*SUPPLIED INFORMATION*.
------------------------------------------------

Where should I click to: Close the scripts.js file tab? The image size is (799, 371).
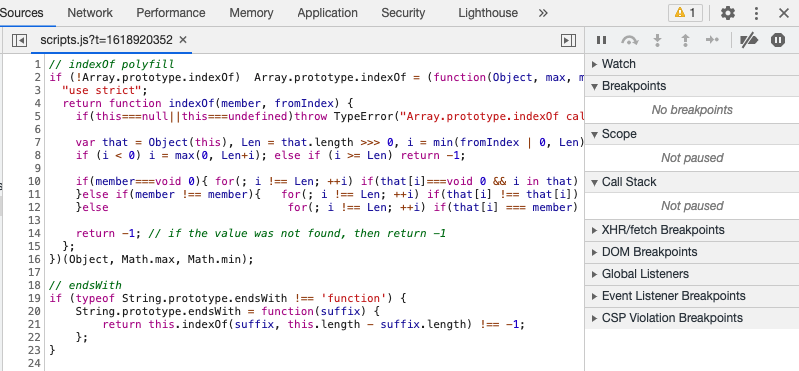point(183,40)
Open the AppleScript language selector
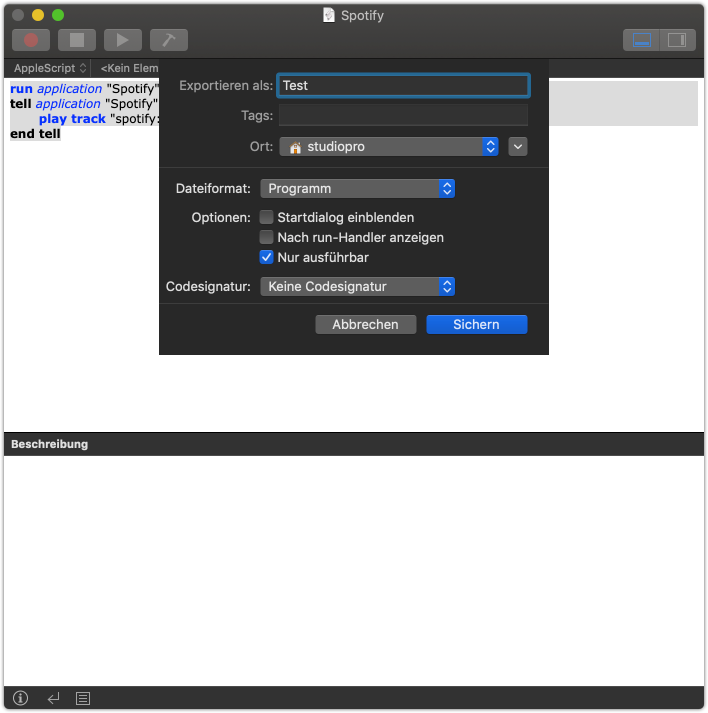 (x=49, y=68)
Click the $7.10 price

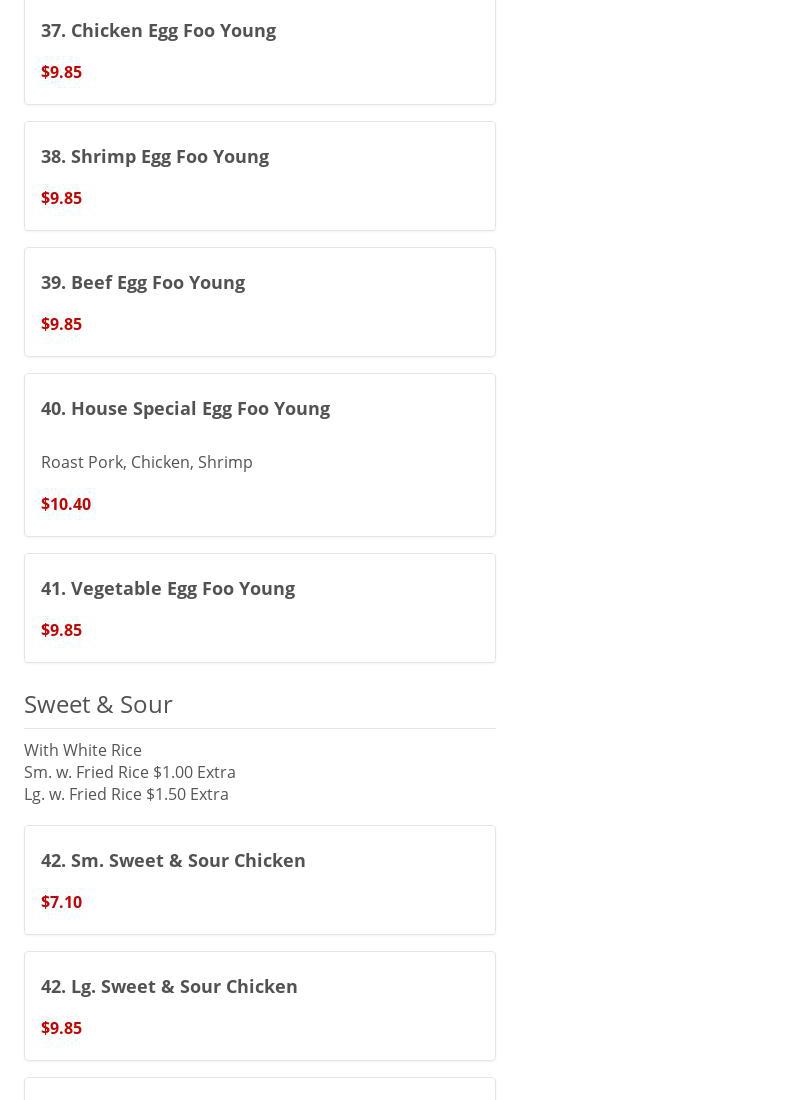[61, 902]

------------------------------------------------

*EXERCISE DIRECTIONS*. From the data above, write out everything exactly except the pictures.

*OUTPUT OF THE TASK*.
Where should I click to: Close the scripts.js file tab? The image size is (799, 371).
point(183,40)
Open the AppleScript language selector
 (x=49, y=68)
Click the $7.10 price

[61, 902]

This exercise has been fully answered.